Behavior Analytic Treatment Implications
As a behavior analyst, there are several important considerations when developing intervention plans. First, it is important to consider the variety of factors that could be influencing behavior of these individuals. Individuals with FASD “may experience postnatal environmental risk factors, including ongoing parental substance use/abuse, parental psychopathology, exposure to interparental conflict or domestic violence, and neglect or abuse” (Paley, B., & O’Connor, M. J., 2011, p. 65). This could limit the caregiver’s involvement in treatment and ability to implement interventions reliably in the home.
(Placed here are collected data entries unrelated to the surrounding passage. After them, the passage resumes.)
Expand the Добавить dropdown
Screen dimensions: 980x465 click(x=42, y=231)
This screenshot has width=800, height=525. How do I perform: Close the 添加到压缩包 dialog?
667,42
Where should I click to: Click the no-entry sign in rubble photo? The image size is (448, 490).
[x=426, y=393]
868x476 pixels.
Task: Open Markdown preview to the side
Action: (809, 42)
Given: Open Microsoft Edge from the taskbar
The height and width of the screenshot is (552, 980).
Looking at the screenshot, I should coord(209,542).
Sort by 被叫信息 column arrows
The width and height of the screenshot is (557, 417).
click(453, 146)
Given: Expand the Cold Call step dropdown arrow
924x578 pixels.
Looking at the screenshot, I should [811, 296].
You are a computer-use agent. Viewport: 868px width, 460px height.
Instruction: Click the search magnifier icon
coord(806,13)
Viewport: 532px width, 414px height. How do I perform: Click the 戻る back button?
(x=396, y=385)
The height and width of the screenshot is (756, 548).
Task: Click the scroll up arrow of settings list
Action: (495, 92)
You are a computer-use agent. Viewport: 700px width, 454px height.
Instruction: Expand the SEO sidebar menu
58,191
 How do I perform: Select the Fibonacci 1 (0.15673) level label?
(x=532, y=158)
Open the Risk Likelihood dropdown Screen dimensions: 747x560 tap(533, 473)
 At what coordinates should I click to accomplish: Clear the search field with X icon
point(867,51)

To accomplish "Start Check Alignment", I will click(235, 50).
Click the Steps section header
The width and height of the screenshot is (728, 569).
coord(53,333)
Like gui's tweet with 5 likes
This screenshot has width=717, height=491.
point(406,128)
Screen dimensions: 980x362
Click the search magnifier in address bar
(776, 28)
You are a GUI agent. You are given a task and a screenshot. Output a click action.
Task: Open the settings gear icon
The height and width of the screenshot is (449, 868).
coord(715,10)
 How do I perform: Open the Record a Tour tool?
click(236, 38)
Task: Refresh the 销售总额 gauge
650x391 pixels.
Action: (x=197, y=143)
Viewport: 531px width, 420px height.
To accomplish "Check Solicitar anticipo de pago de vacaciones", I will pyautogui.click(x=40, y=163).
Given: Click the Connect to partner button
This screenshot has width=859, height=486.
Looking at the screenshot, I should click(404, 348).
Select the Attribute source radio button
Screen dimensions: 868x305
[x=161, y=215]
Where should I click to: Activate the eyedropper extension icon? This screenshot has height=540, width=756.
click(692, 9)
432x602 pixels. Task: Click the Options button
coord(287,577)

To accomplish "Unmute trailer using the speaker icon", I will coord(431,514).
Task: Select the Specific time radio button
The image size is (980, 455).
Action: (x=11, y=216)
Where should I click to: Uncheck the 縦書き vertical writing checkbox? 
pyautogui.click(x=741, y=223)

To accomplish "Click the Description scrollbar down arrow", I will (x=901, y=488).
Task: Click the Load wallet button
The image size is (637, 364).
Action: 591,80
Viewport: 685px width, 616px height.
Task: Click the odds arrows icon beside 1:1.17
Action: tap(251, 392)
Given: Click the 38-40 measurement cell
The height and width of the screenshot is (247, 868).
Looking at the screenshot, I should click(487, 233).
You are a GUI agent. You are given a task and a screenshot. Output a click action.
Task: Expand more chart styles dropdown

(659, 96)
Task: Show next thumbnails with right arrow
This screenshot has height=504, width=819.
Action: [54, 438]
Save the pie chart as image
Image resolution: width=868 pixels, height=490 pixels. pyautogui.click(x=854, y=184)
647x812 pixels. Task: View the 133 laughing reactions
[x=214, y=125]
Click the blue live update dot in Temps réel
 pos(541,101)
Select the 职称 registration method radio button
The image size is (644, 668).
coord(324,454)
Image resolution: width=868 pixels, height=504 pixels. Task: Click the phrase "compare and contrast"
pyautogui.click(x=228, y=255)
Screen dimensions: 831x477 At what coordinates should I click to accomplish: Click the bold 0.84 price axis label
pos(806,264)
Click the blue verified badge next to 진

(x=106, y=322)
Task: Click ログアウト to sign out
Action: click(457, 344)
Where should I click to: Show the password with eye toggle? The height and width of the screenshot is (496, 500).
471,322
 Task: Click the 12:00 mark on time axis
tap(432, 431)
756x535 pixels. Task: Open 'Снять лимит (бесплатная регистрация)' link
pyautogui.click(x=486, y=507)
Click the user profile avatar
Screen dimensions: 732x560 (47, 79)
Second, given the social stigmatization of an FASD diagnosis and other factors, individuals with FASD may not be referred for treatment until later in life. Paley, B., & O’Connor, M. J. (2011) suggest that this allows patterns of dysfunctional behavior to strengthen throughout the individual’s life, which may make behavioral interventions more difficult. Behavior analysts working with individuals with FASD should be aware and actively working to troubleshoot these and any other issues that evolve during treatment.